頁面 >>
車子上了公路,平穩前進了,清茂才不慌不忙地說:“你那位本家叔叔來電話了,說晚上再往愁予處打電話。”我問他:“弄清楚他住在什麼地方了嗎?”清茂慢吞吞地說:“就是剛才你們吃飯的那個鎮上。過一會兒我們還要從這個鎮處經過,不過來不及去找他了,我問他:“那鎮上有幾家中國料理?”他說:“大概只那一家。”我半天沒說出話來,我想他就在我剛才吃飯的那個店裏,怎麼會就沒見到呢?

這晚在愁予家,他果然來了電話。我很為與他失之交臂而遺憾,因為不能再見面了,所以電話談了很長。我問他為什麼來美國這麼久沒把家搬來?他才告訴我:“去年以前,他在美國一直是非法居留。不僅沒能把家搬來,10多年來也沒到台灣探過親,只在幾年前他太太以旅遊名義到美國看過他一次。在美國他沒有自己租房子,從來是給哪家幹活就住在哪家店裏,或是幾個同樣的流浪漢合租一間屋大傢伙住。他不接收我送的花瓶,原因就是他根本沒有擺花瓶的地方。說到這裏他停一會兒,勉強笑了一聲又接著說:“我想你回去之後,是沒必要把這些與家鄉人道及的,離家這麼久,家鄉人都傳說我發財了,對我有好多期望,我不願讓家裏人失望。”我問他:“這樣你能負擔得了嗎?是不是太苦了你?”他說:“那倒不至於,在美國掙錢還是容易,10多年我確實積蓄下了十幾萬美元,這點錢在美國不算什麼,拿回去就很頂用。”我問:“你不還要養活台灣的家人嗎?”他說現在那邊不用花費太多了,兩個孩子都已工作,他太太對他在家鄉的作法也很諒解。美國紀念建國二百周年。實行大赦,去年起他已有了長期居留權,所以才敢回大陸去探親,目前正辦理人籍手續。他不會英語,美國政府限期他學會英語,才准辦理。為此他正在加勁補英語,等英語考及格,人了美國籍后許多事都好辦了,工錢也會增加的。再干幾年,再積點錢,就不打算在美國住了,大陸物價便宜。他想在家鄉買所房子,和老伴回去養老。有10萬美元就可度個舒服的晚年,這個目標不難達到。

我問他,在美國這麼多年,怎麼英語還不及格?他說:“非法居留打工的,哪有時間去學英語呀,何況成年累月都在後廚房幹活,偶爾休息兩天,只是在唐人街上轉,也用不着英語,現在臨陣磨槍,為了安心念書才租了間房子自己住,所以好久沒上那家餐館去,錯過了我們見面的機會。”

作答說明 1 >>
請將頁面中的一段文字重抄一遍,從“車子上了公路,平穩前進了,清”開始,一直抄到“服的晚年,這個目標不難達到。”為止。
作答說明 2 >>
用兩句話概述頁面的內容。

提供資料 >>
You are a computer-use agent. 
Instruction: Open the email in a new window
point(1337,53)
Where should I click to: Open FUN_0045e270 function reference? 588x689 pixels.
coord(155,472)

參考答案 1 >>
車子上了公路,平穩前進了,清茂才不慌不忙地說:“你那位本家叔叔來電話了,說晚上再往愁予處打電話。”我問他:“弄清楚他住在什麼地方了嗎?”清茂慢吞吞地說:“就是剛才你們吃飯的那個鎮上。過一會兒我們還要從這個鎮處經過,不過來不及去找他了,我問他:“那鎮上有幾家中國料理?”他說:“大概只那一家。”我半天沒說出話來,我想他就在我剛才吃飯的那個店裏,怎麼會就沒見到呢?

這晚在愁予家,他果然來了電話。我很為與他失之交臂而遺憾,因為不能再見面了,所以電話談了很長。我問他為什麼來美國這麼久沒把家搬來?他才告訴我:“去年以前,他在美國一直是非法居留。不僅沒能把家搬來,10多年來也沒到台灣探過親,只在幾年前他太太以旅遊名義到美國看過他一次。在美國他沒有自己租房子,從來是給哪家幹活就住在哪家店裏,或是幾個同樣的流浪漢合租一間屋大傢伙住。他不接收我送的花瓶,原因就是他根本沒有擺花瓶的地方。說到這裏他停一會兒,勉強笑了一聲又接著說:“我想你回去之後,是沒必要把這些與家鄉人道及的,離家這麼久,家鄉人都傳說我發財了,對我有好多期望,我不願讓家裏人失望。”我問他:“這樣你能負擔得了嗎?是不是太苦了你?”他說:“那倒不至於,在美國掙錢還是容易,10多年我確實積蓄下了十幾萬美元,這點錢在美國不算什麼,拿回去就很頂用。”我問:“你不還要養活台灣的家人嗎?”他說現在那邊不用花費太多了,兩個孩子都已工作,他太太對他在家鄉的作法也很諒解。美國紀念建國二百周年。實行大赦,去年起他已有了長期居留權,所以才敢回大陸去探親,目前正辦理人籍手續。他不會英語,美國政府限期他學會英語,才准辦理。為此他正在加勁補英語,等英語考及格,人了美國籍后許多事都好辦了,工錢也會增加的。再干幾年,再積點錢,就不打算在美國住了,大陸物價便宜。他想在家鄉買所房子,和老伴回去養老。有10萬美元就可度個舒服的晚年,這個目標不難達到。

參考答案 2 >>
敘述者與本家叔叔在同一個鎮上失之交臂,沒能見面,當晚只能在愁予家與他通電話長談。叔叔說他去年以前一直在美國非法居留,給哪家幹活就住在哪家店裏,十多年積蓄了十幾萬美元,如今因大赦有了長期居留權,正加緊補習英語以取得美國籍,打算再積點錢後回家鄉買房子,和老伴養老。